To her surprise, her parents were very much supportive.

“My mom said: ‘(Your family members have their) own income and can support (themselves) financially, and you have no spouse or kids to take care of. Just do it.’”

Her own boss

In July last year, Ms Ng started up Artful Deceptions, a company that specialises in magic and illusion shows for corporate events.

Right now, it has eight male magicians on its roster and is one of the largest teams in Singapore.

“Most magicians prefer to work solo, or only with a few people. But I wanted to provide an avenue for young magicians to be introduced to the industry. Let them go out and perform to the crowd and experience what it’s like.

“My previous company did that for me, so in a way, I wanted to give back.”

Despite being the CEO, Ms Ng still does regular magic performances, sometimes as many as three shows per day during weekends.
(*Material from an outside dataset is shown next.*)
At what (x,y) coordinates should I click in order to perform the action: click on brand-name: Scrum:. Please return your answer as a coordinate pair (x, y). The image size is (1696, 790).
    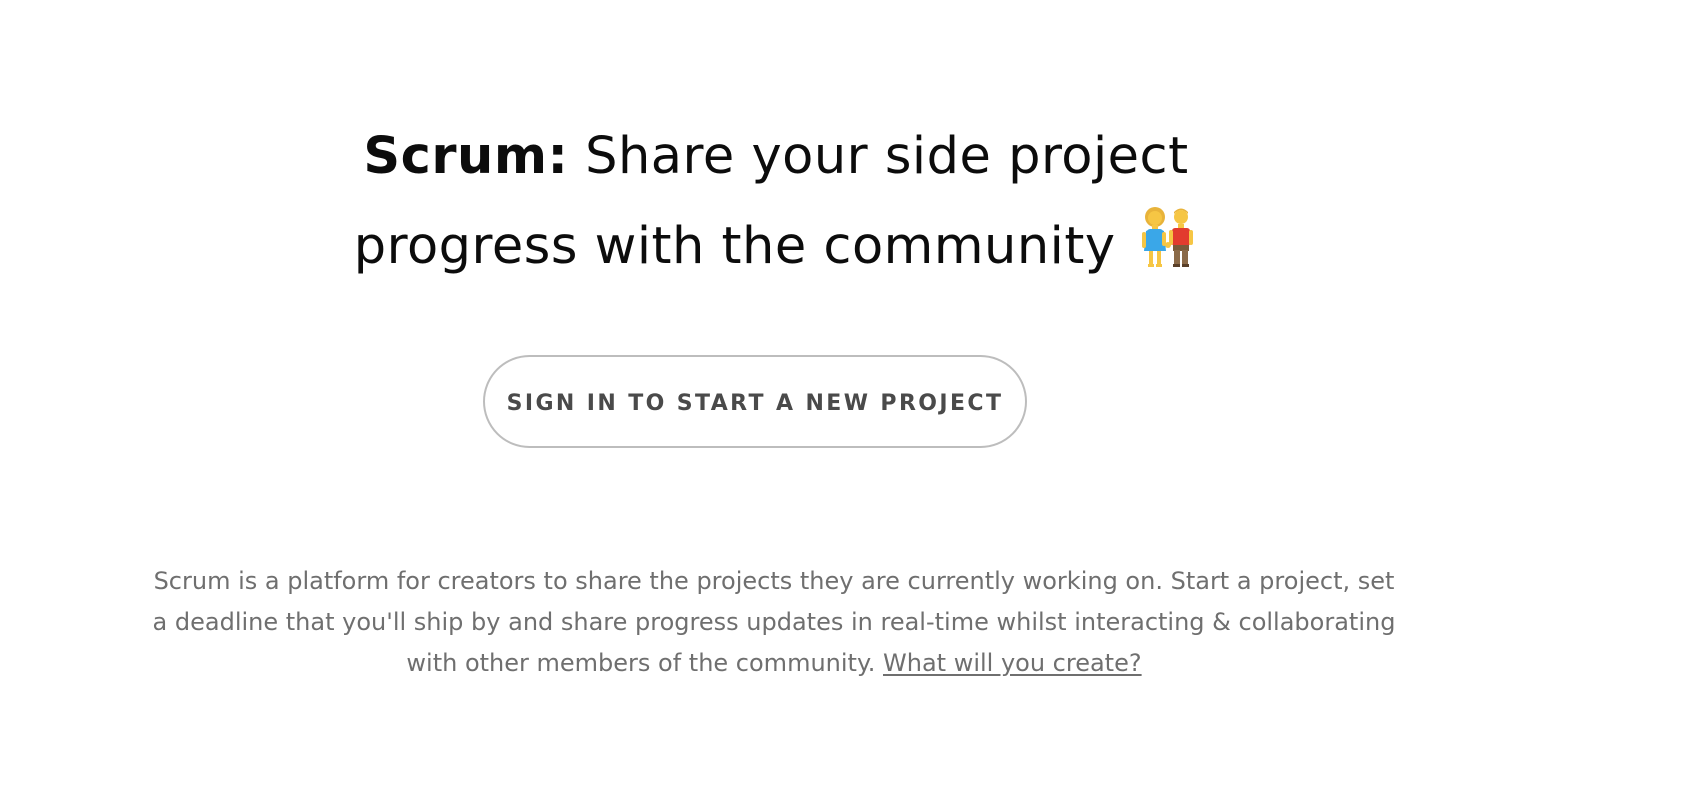
    Looking at the image, I should click on (466, 156).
Compared to her NTU days when she charged $300 to $400 per show, Ms Ng’s rates are now in the four-figure range.

Magical success

Ms Ng’s friends admire her courage to pursue magic as a career, something seen by many as a “frivolous activity”, but she admitted that it was naivety that pushed her to take that leap of faith.
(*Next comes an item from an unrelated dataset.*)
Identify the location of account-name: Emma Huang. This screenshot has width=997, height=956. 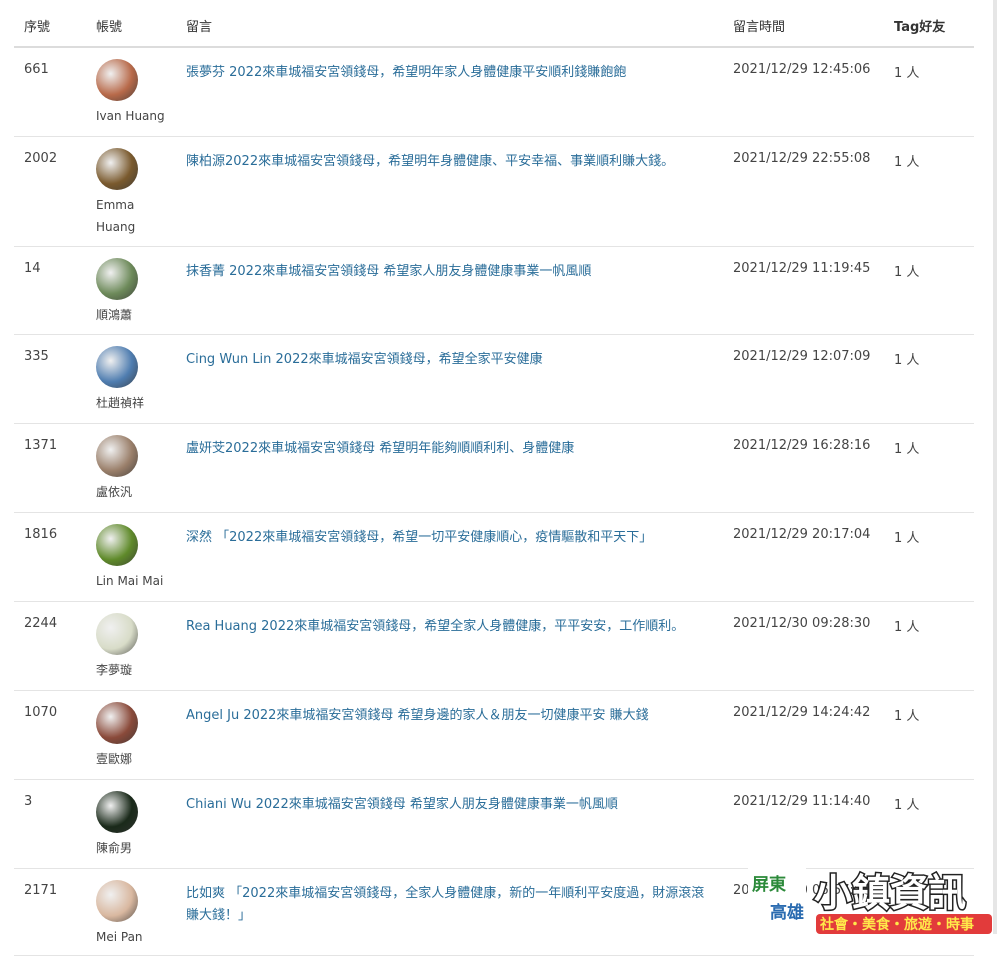
(134, 216).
“I didn’t consider all the consequences before delving into it. But I believe that everyone should have a certain level of silly optimism and adventure,” she said.

If she had known exactly what being a full-time magician entailed, she would have been a lot more reluctant to go pro.

But she does not regret her unconventional career choice.

“I believe that everyone should have a certain level of silly optimism and adventure.”

“Never in my life would I have dreamt of touring so many countries – France, Hungary, Kuwait, India. Without being a magician, I wouldn’t have been able to visit these places. It’s just something that’s out of my reach,” she said.

Ms Ng believes that her gender did help in setting her apart.

“Being a girl – that differentiates me. It’s precisely because there are so few female magicians around that it’s easier to be noticed. So I guess it’s a double-edged sword.”

But this magician may yet again transform into something different in the future.

In recent years, Ms Ng found herself embarking on more side projects, from joining some Mediacorp productions to taking up directing classes.

She said: “I do like trying out different things though, so we’ll see.